On the morning of Saturday, October 7, Haim Rubinstein heard the sirens go off at his home in Tel Aviv. He turned the television on and saw Hamas terrorists getting off a white pickup truck in Sderot and then watched social media footage of Israelis being kidnapped to the Gaza Strip.
Rubinstein understood instantly that these events were unprecedented, and that immediate action was needed.
He saw the first hostages being dragged away on foot, in pickup trucks and on motorcycles — including Noa Argamani, who was kidnapped from the Supernova music festival near Kibbutz Re’im aboard a motorcycle while crying for help, with her boyfriend Avinatan Or led away on foot by terrorists.
Rubinstein, 35 — an experienced media adviser who had previously served as spokesman for former Yesh Atid MK Ofer Shelah and as a member of the party’s media team in four election campaigns — told his partner Roni: “I can no longer sit around.”

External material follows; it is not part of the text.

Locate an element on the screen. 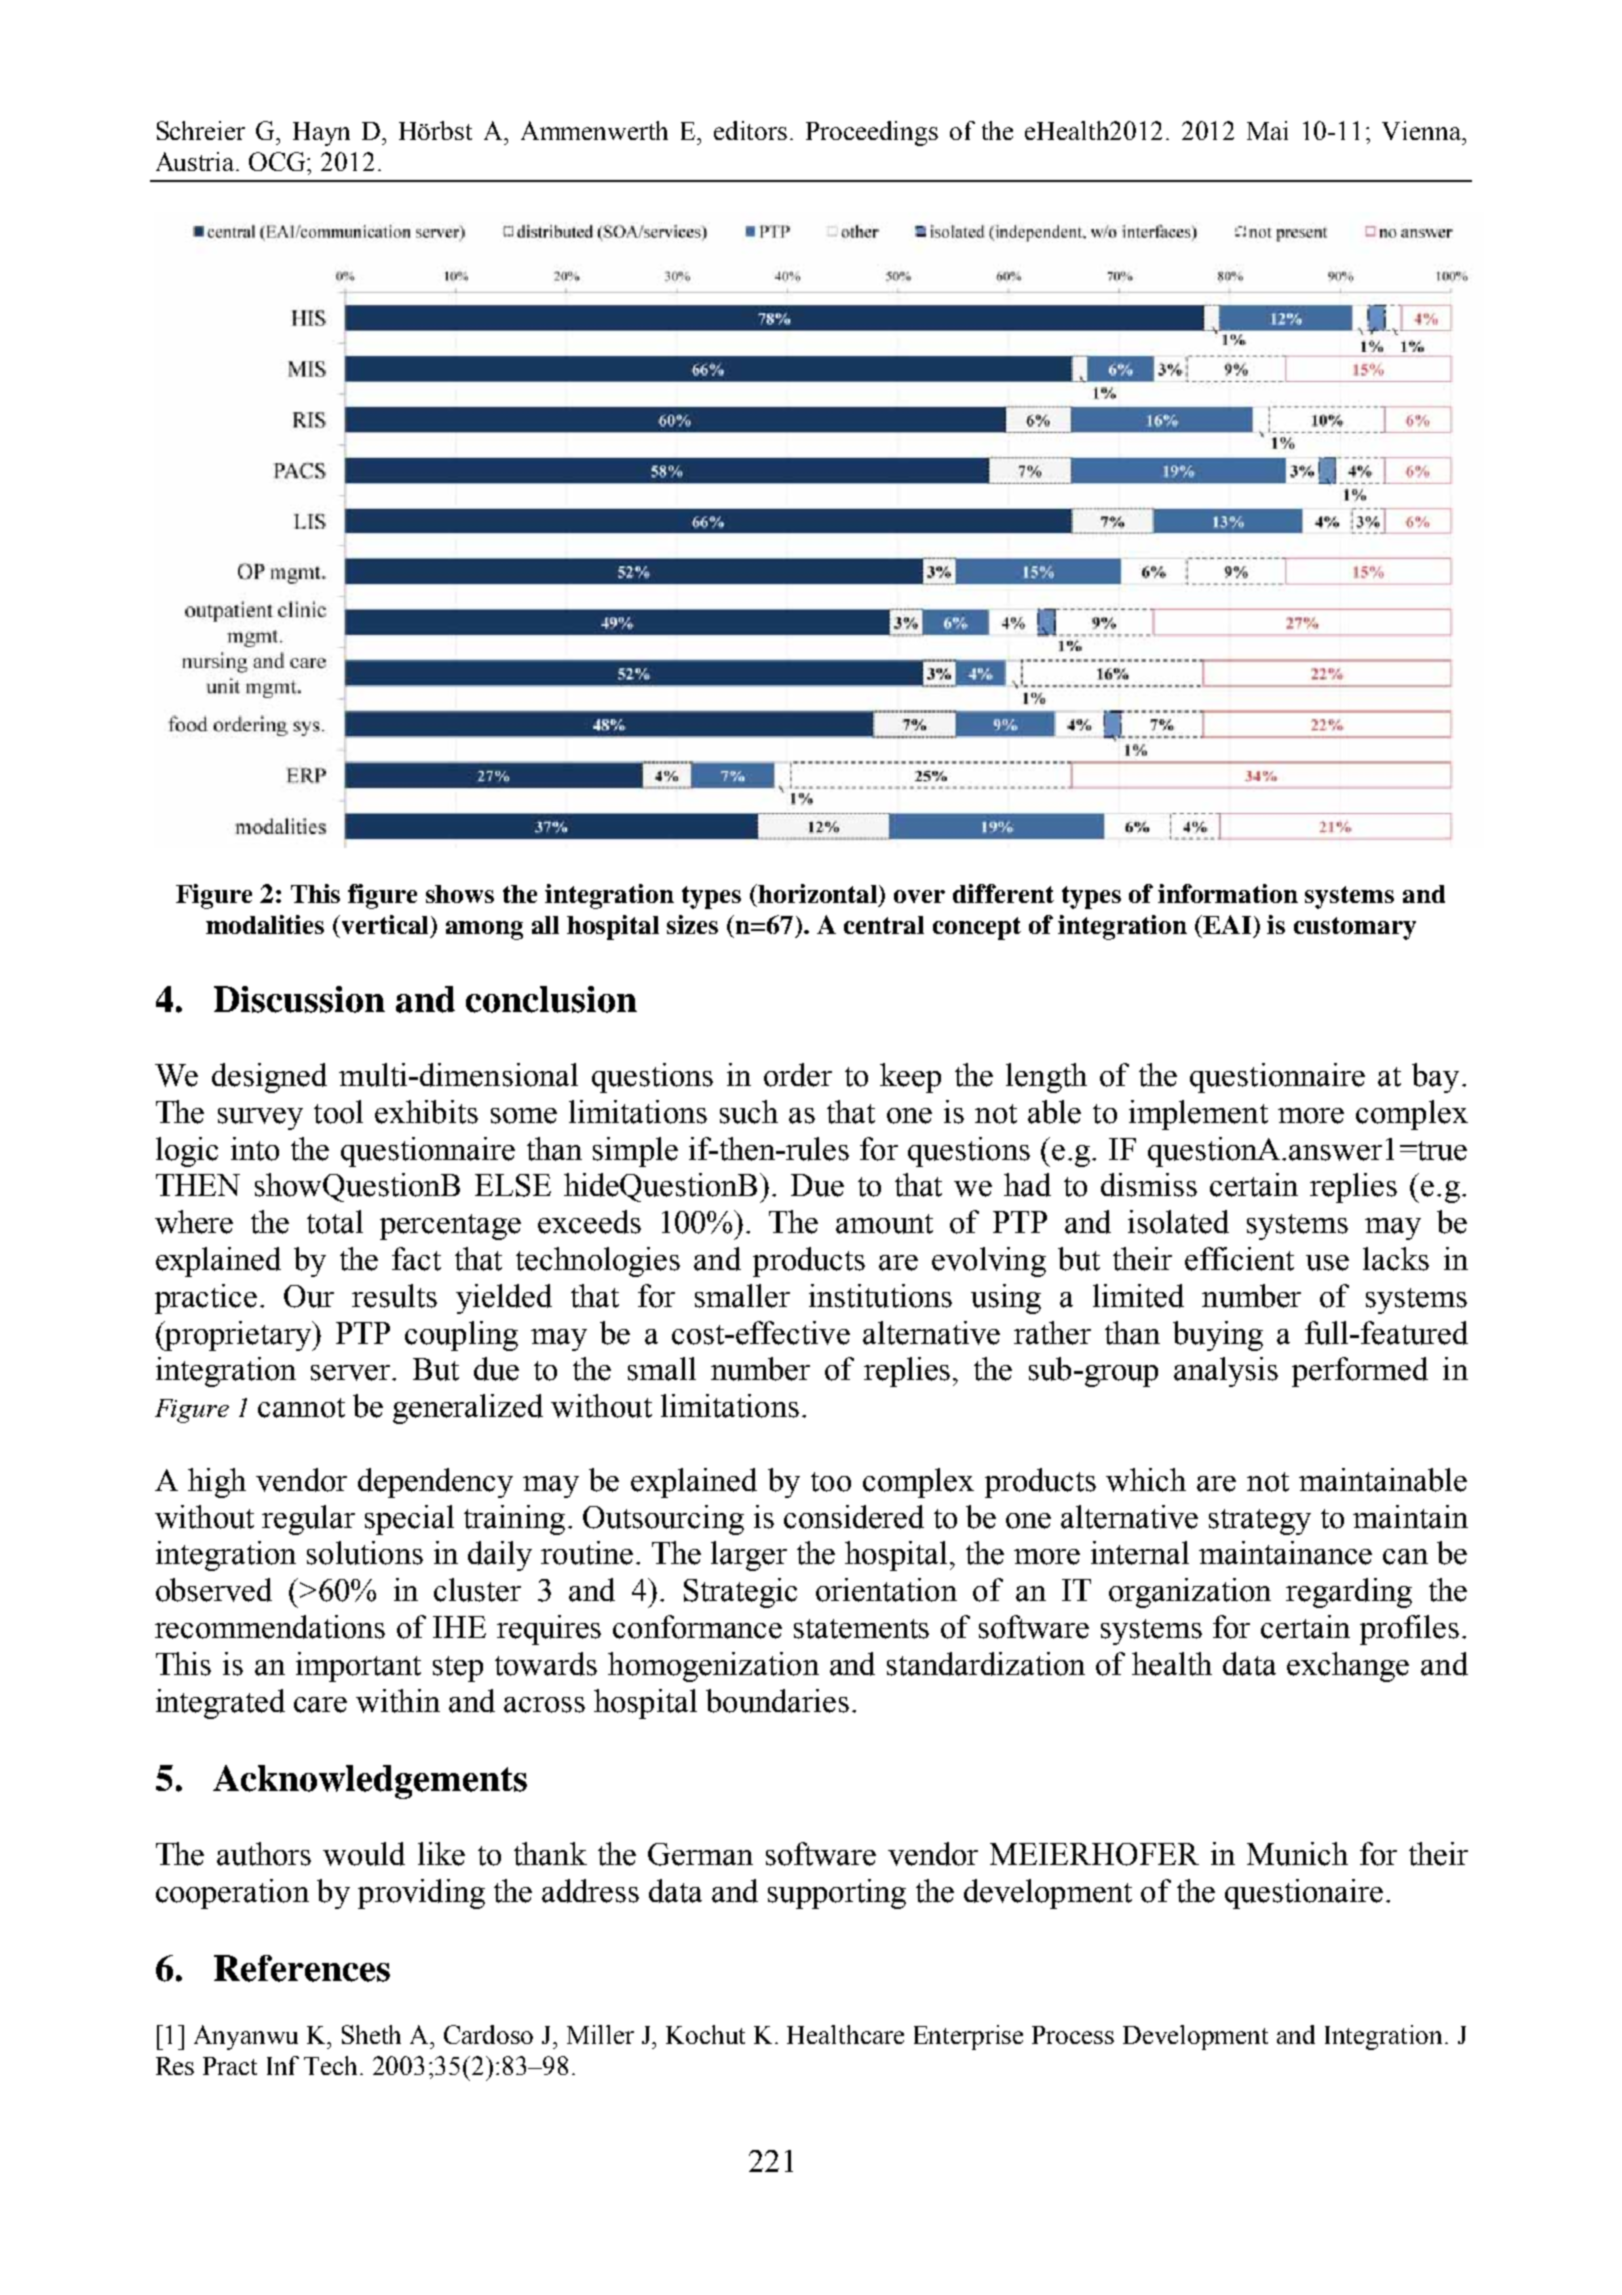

“The first thing I did was pick up the phone a few minutes after 8 a.m. and tell my clients that I had decided to take time off to help the hostages’ families,” Rubinstein told Zman Yisrael, The Times of Israel’s Hebrew-language sister site, in an interview this week.
On the same day that Hamas-led terrorists killed some 1,200 people in Israel and took 253 people hostage into Gaza, Rubinstein and his partner began collecting names of hostages who were identified in news reports and on social media. By the end of that bloody Saturday, he had already gathered 70 names.